Dude, first off, stop trying to sound like a lawyer - it's like when a white guy tries to speak urban lingo - he just sounds lame. "A remedy in tort" - LOL.
Of course I sound like a pompous lawyer, I'm a law student. I won't start to write like a normal human again for a few years after I get my call to the bar.
Secondly, obviously the biggest ISP in the world has an indemnity clause in its TOS. More importantly, AOL is based in Virginia - a UCITA state - and its choice of forum and law clauses dictate all disputes are to be litigated there under VA law. So even without an indemnity clause, it's unlikely end users would win a lot of court cases in VA.
I'm not studying in the US, so of course I have no idea what VA is like as a venue, and will bow to your superior knowledge there. And yes, they likely have an indemnity clause. And it probably is well-worded and covers situations like this, but maybe it doesn't.
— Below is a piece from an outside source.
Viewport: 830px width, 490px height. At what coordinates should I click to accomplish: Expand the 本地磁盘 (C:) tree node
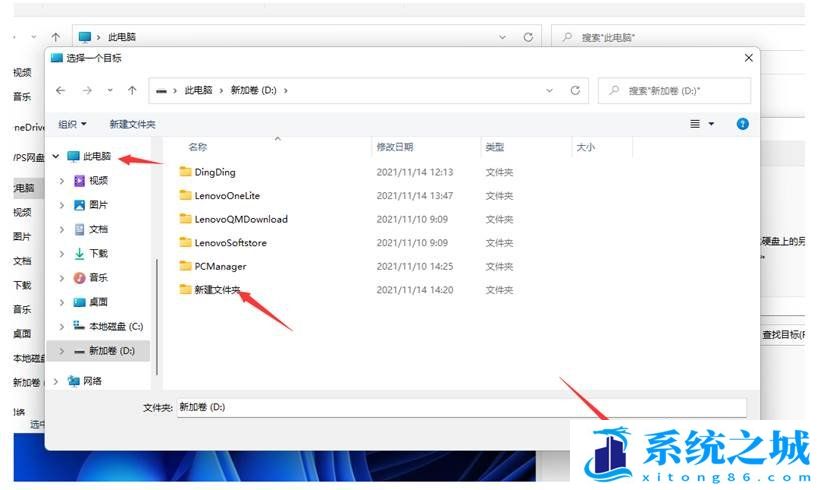(x=62, y=326)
I haven't read the TOS for AOL, and I'm not making assumptions about it.
IAALBNYLATINLA (I Am A Lawyer But Not Your Lawyer And This Is Not Legal Advice). And I have taught business law for ten years, so I am not totally talking out of my arse.
Point taken.
Rule of Slashdot #0: You and people like you are not representative of the larger population. - A.C.
In Santa Monica, California (affectionately known as Soviet Monica) the rent control laws were so strict that landlords couldn't charge enough to break even. This resulted in a black market where you had to pay a huge bribe up front to get an apartment or rental house. Santa Monica was a favored place for well off young couples to live for about five years so they could save up a down payment for their own house.
This wasn't the worst of it. My mom's boss bought a small house in Santa Monica with the intention of living in it. It was pretty run down so needed a lot of work to make it livable. The rent control board decided that since the house had previously been rented, it would remain a rental unit even though no one had lived in it for several years! He had to hire lawyers and sue Santa Monica just for the right to live in his own hose. In the meantime, they wouldn't issue him the permits needed to repair the building.
I'm fairly certain they've changed the rental laws there by now, but I haven't lived in that area for over 10 years so I'm not positive.
-- Will program for bandwidth
I've been a paying member of AOL long enough to be considered a "charter" member, and was quite irritated by AOL taking away their web-hosting @ members.aol.com --- I'd had pages up since its inception and had lots of people linking to said pages and files.
While I've gotten everything backed up and moved to a new site and notified everyone I could think of --- that doesn't address print references in journals and printed documentation --- all of which are now out-of-date.
I'd've gladly paid a bit extra, instead, I demanded a refund and cut my plan back to BYOA (bring your own access) --- how can this be good for their bottom line?
William
Sphinx of black quartz, judge my vow.